We know this but consider it in relation to data protection and the implication of a third party’s key a role in providing a service, such as backup-as-a-service (BaaS), recovery-as-a-service (RaaS), or disaster recovery-as-a-service (DRaaS), even if no such label is used. That implies a level of trust towards that service provider that must be in place from the very beginning of a cloud engagement.

If an organization builds and hosts its own private cloud without service provider help that is commendable, but is not very different from traditional implementations. Now, some vendors, such as backup/recovery vendors, have products that can work in traditional, private, and public infrastructures, but our focus of data protection in the cloud will focus on services-provided. And while the definition of private cloud seems correct, the roles of the organization and a third party are not decoupled.

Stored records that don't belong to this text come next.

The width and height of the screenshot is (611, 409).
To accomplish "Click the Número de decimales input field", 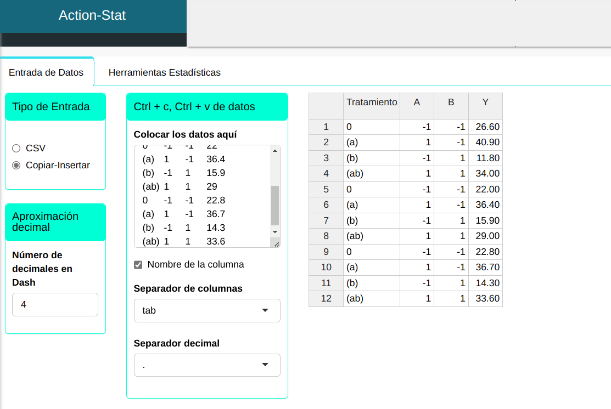I will click(55, 304).
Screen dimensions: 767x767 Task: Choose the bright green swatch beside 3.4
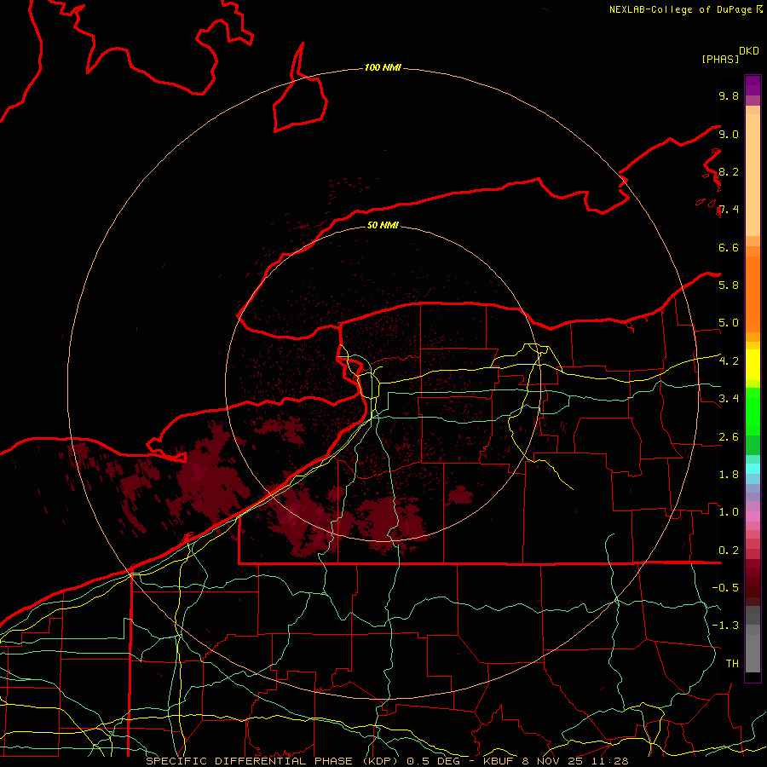753,399
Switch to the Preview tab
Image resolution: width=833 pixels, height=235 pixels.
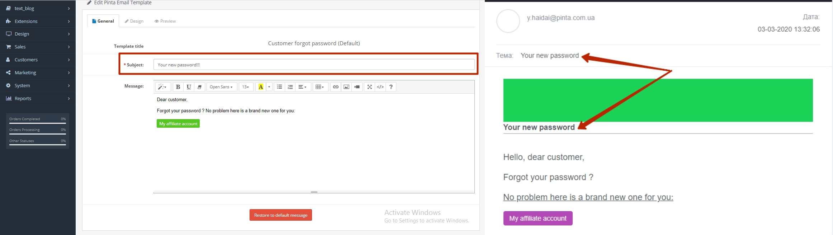click(165, 21)
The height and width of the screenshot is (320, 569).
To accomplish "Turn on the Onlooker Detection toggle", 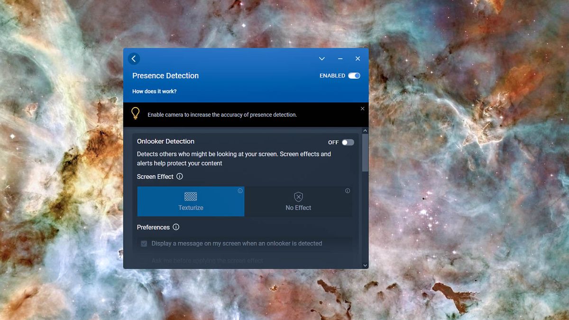I will click(x=348, y=142).

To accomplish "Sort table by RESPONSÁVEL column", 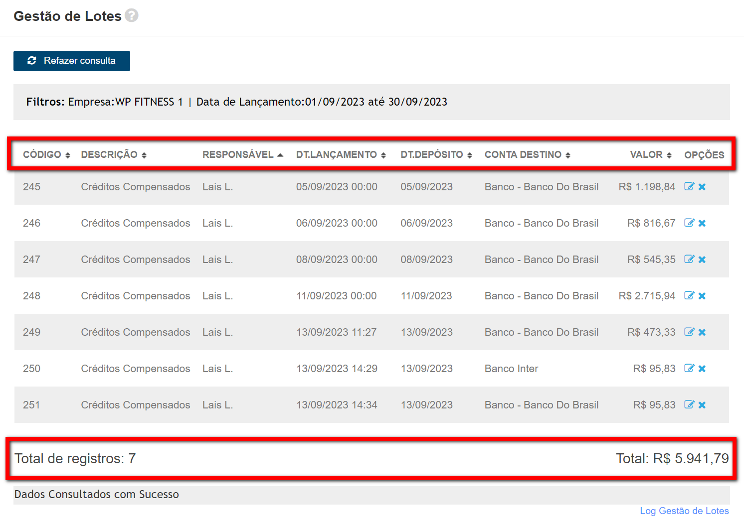I will tap(242, 155).
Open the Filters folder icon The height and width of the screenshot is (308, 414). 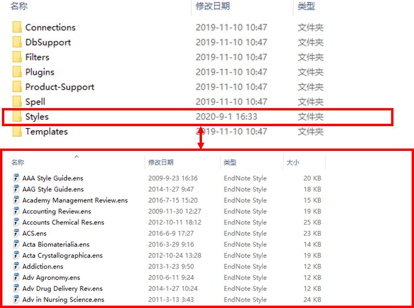click(x=17, y=57)
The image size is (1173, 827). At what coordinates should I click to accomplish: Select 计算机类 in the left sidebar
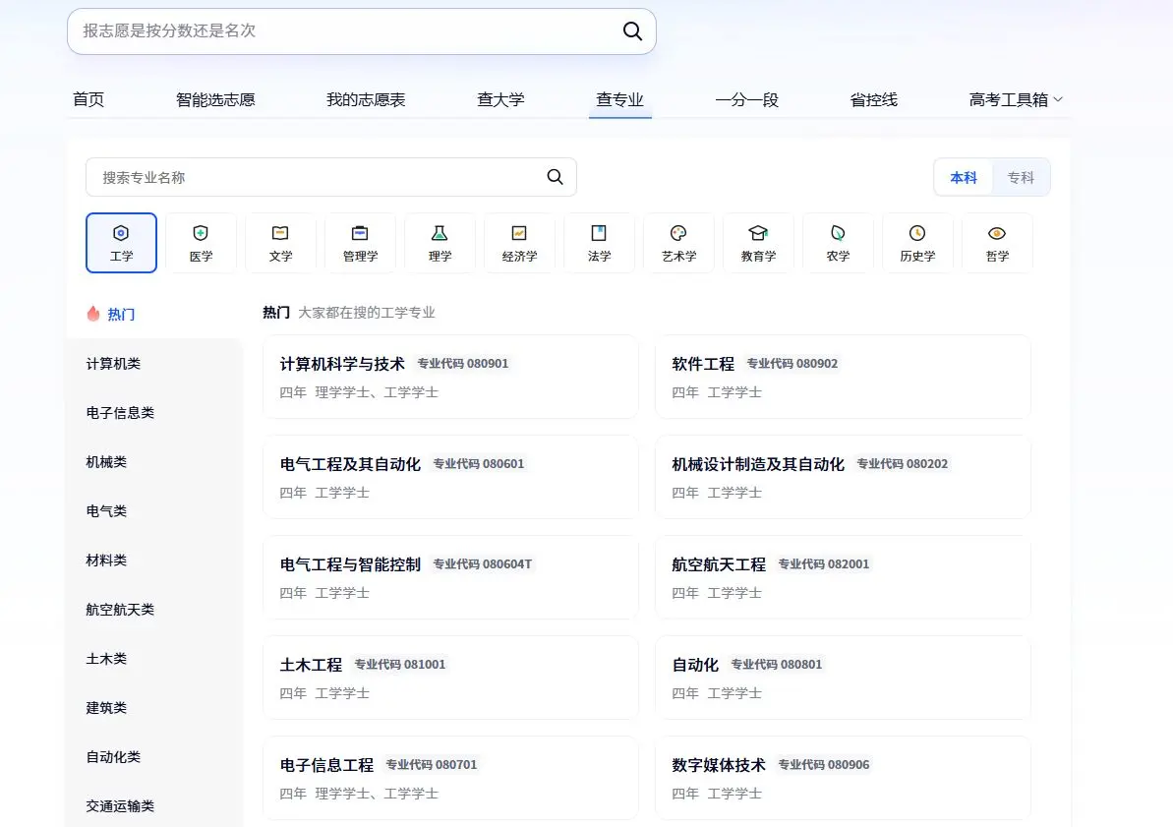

A term called “managed private cloud” solves this problem. A managed private cloud is where a service provider supports specific services in a cloud for each organization individually. This is in contrast to multi-tenancy where a public cloud provides isolated access to the same pool of infrastructure to multiple organizations. Thus if a service provider delivers DRaaS and uses its own data center as a cloud, then that cloud can be referred to a managed private cloud (even though technically it could simply be called a private cloud).

What Requirements for Data Protection Might be Supported by a Cloud?

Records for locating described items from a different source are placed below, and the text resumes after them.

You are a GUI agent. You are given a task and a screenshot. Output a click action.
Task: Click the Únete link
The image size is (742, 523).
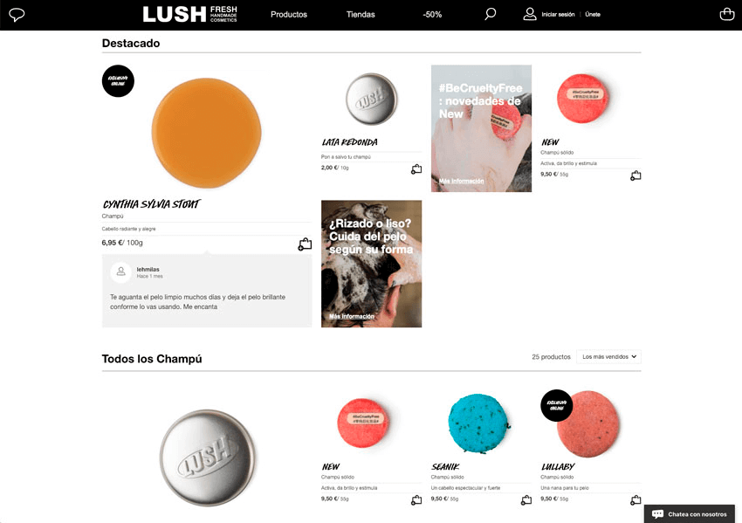(x=593, y=15)
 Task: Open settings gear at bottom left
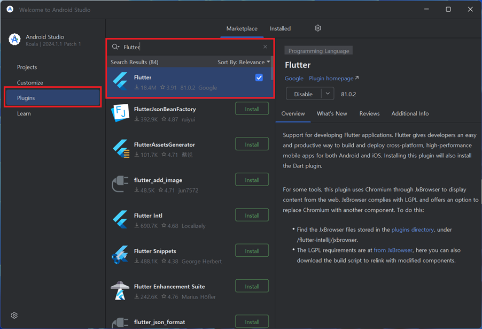14,316
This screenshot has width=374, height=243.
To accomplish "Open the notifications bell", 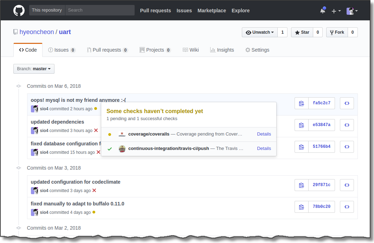I will point(322,11).
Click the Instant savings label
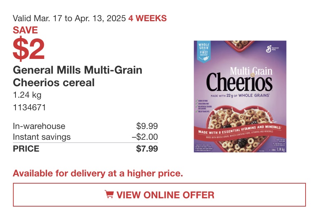Viewport: 316px width, 217px height. pos(42,137)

Let’s say that an enterprise wants to consider what to do with cloud services. First, IT has to make an inventory of all workloads. What workloads are run in-house? Of those workloads are any candidates for traditional outsourcing or moving to a cloud? If they move, their BC/DR requirements would move with them. If they do not move, what functions for backup, DR, and BC need to be performed for each application.

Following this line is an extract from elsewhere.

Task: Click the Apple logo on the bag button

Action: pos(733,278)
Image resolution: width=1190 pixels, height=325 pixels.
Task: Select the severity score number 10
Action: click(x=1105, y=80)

Rudyard Kipling classically defined six serving men (what, why, when, how, where, and who) of journalism but we can use this model for this non-journalistic purpose. Take each workload and fill in the six related blanks (obviously this just a starter for thinking and not a full methodology).

Table 1: Apply the Six Serving Men to Each Application’s Need for Data Protection

  BackupDisaster RecoveryBusiness Continuity
WhatWhat needs to be done?   
WhyWhat is the business case for doing data protection?   
WhenWhen does the data protection need to be provided, such as continuously or at discrete intervals?   
HowWill it be a managed private or public cloud or some combination?   
WhereWill it be on-premises, off-premises, and what combination?   
WhoWho takes responsibility for the different management functions?   

Source: Mesabi Group, October 2014

Filling out the table for each workload helps put you in the driver’s seat when dealing with vendors (as they can have a good story, but unless you know what you want you may become mesmerized by what they say). Thus you can get a rough understanding of what you need and use this as a basis in contacting vendors.

Mesabi Musings

The cloud is, of course, a hot topic in the IT world. But how does data protection fit in the cloud? Although it is not the end all and be all of data protection, for purposes of the cloud, we have to distinguish among backup, disaster recovery, and business continuity and the parts or functions of the business they relate to. Otherwise the terms can be bandied about to create confusion and unnecessary complexity.

Then we have to understand that data protection in the cloud is a service provided by a third party. That service can be provided through either a managed private cloud or a public cloud. Finally, we have to get a general understanding of whether the data protection requirements for each workload might fit in the cloud. Then each organization has enough to get started in evaluating alternatives for data protection in the cloud. Now, this is only a start towards understanding data protection in the cloud, but it should be enough to get you on your way.